RECORD SET:
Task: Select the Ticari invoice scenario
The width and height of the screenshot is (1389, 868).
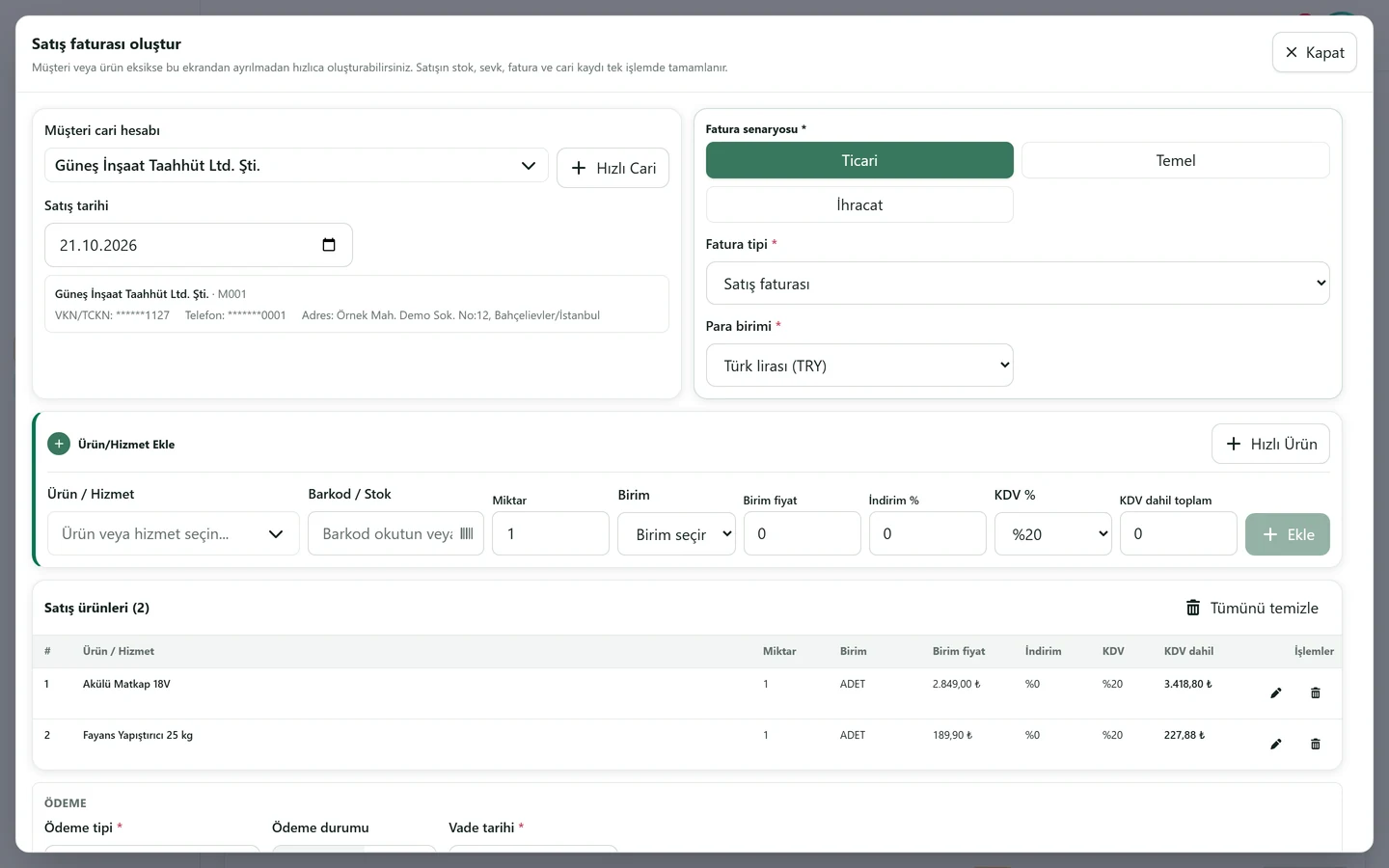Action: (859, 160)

* * *

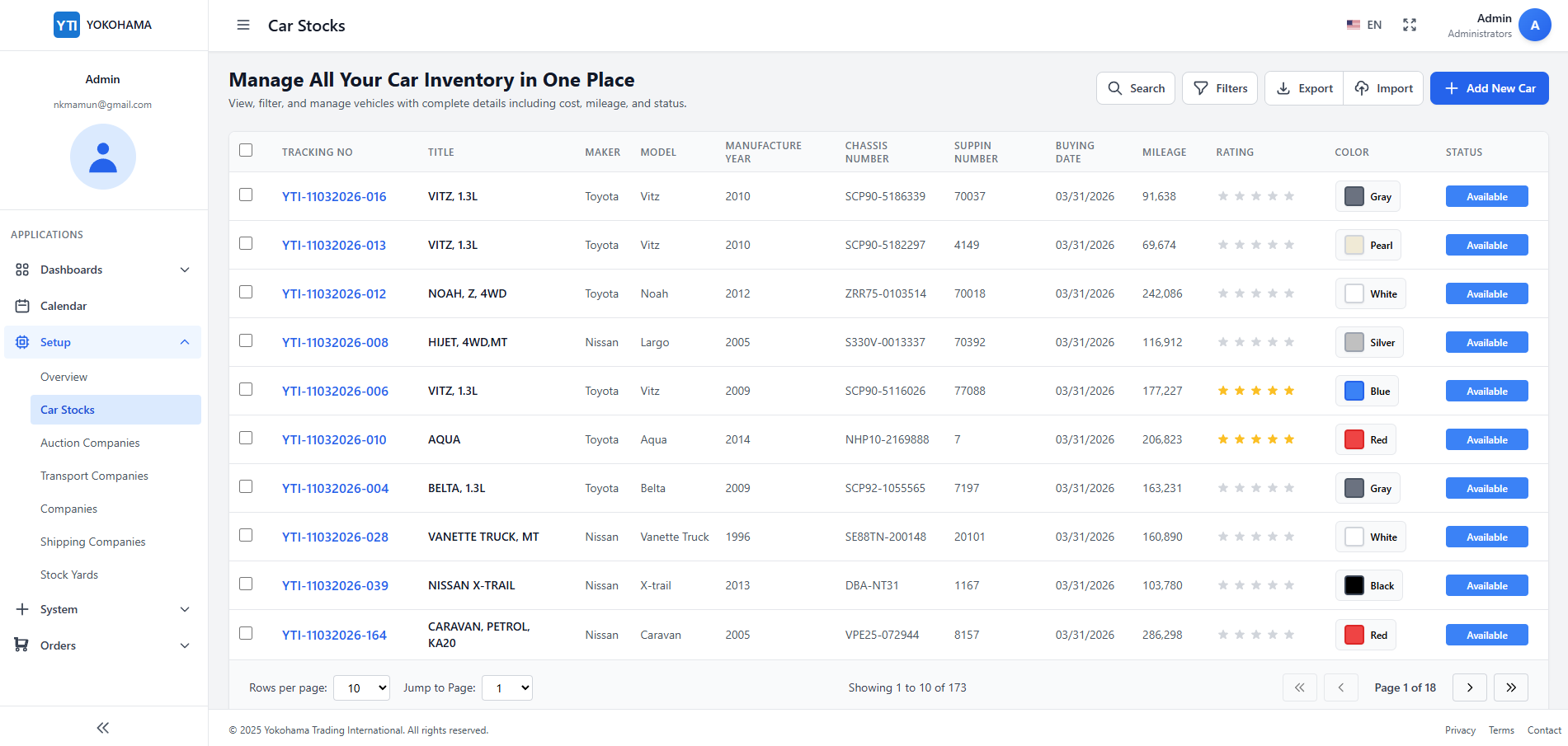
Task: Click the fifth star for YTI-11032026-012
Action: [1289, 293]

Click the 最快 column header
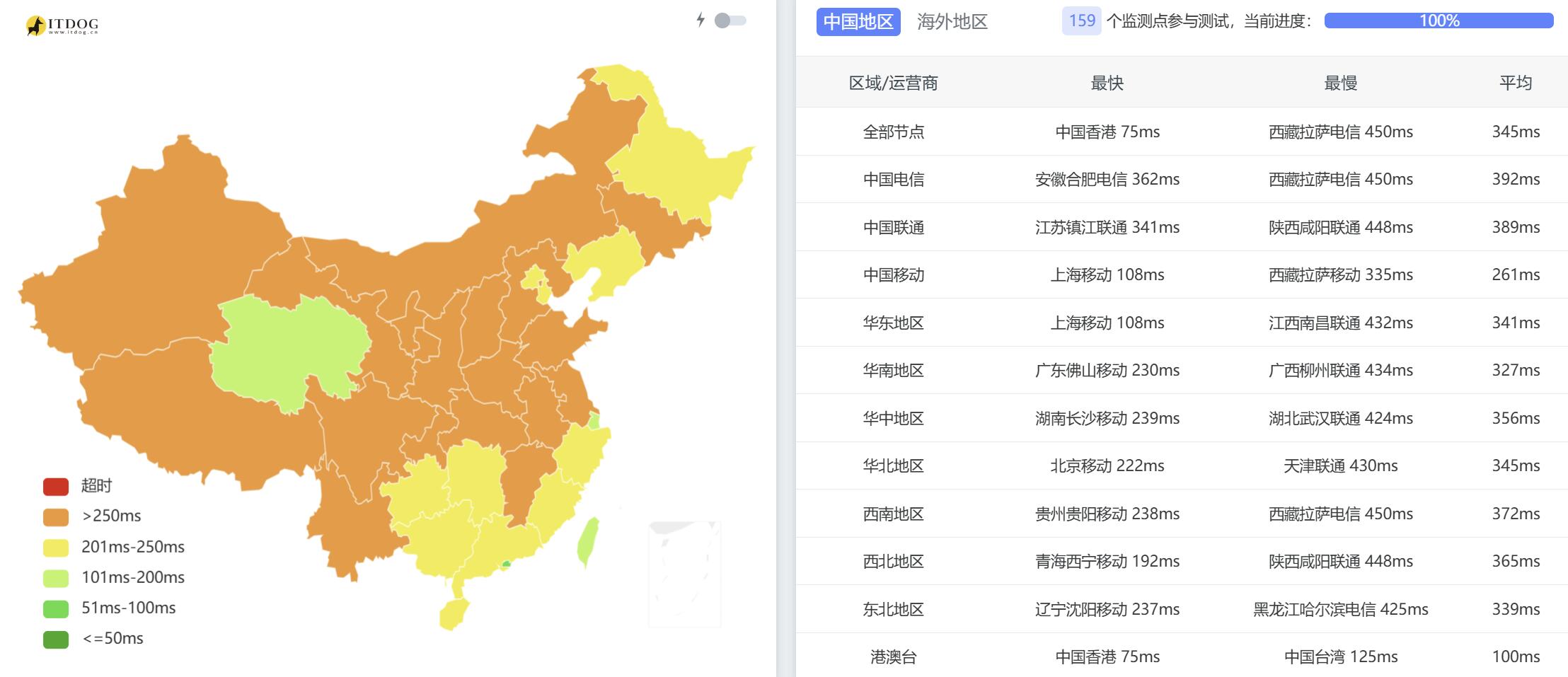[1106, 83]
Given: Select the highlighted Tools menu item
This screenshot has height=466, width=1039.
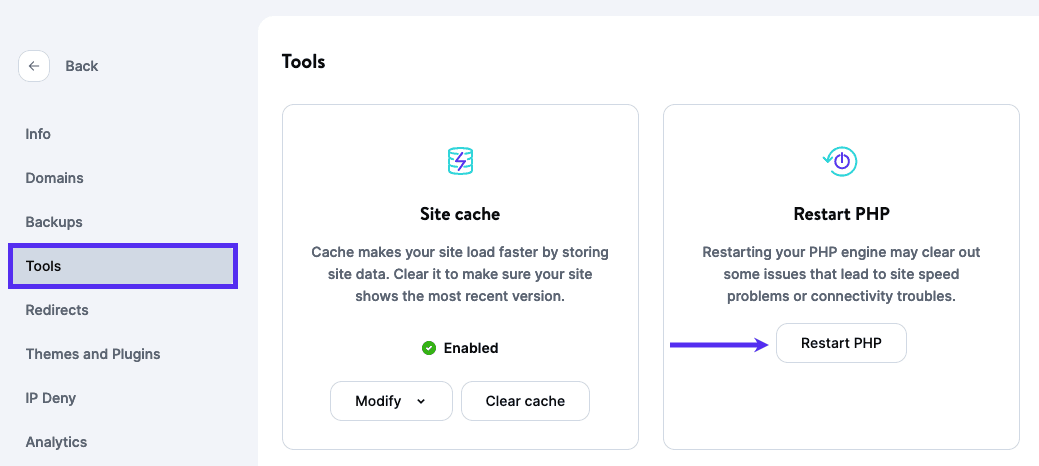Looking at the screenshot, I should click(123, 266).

---

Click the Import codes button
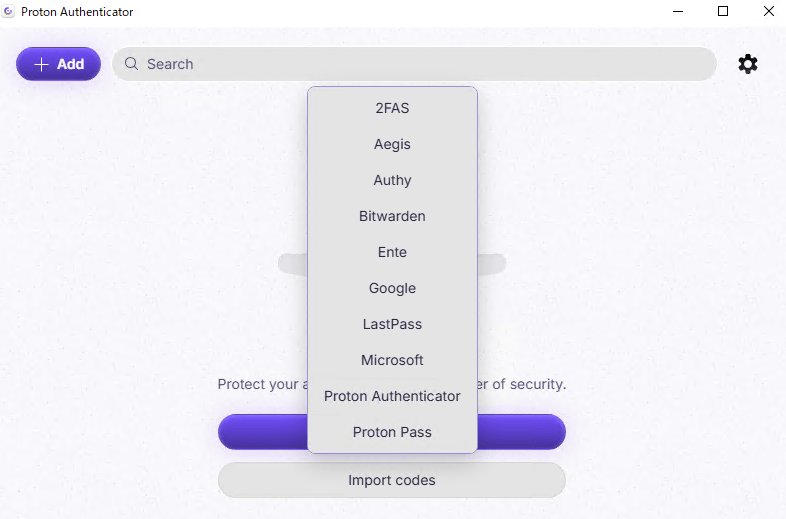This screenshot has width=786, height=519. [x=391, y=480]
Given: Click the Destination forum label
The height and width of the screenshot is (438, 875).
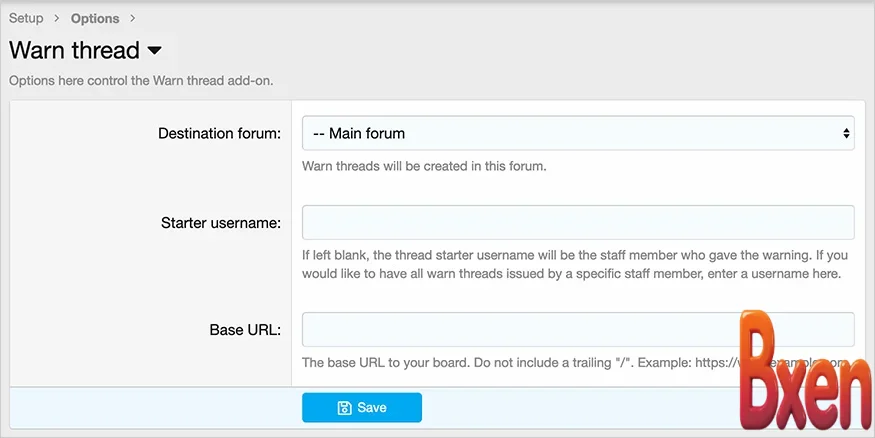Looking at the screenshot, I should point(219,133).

WHAT YOU SHOULD DO:
Find the lines of the listing above that hold "Select". Please copy them.

ANSWER TO THIS EXERCISE:
Task: Select the Ticari invoice scenario
Given: Select the highlighted Tools menu item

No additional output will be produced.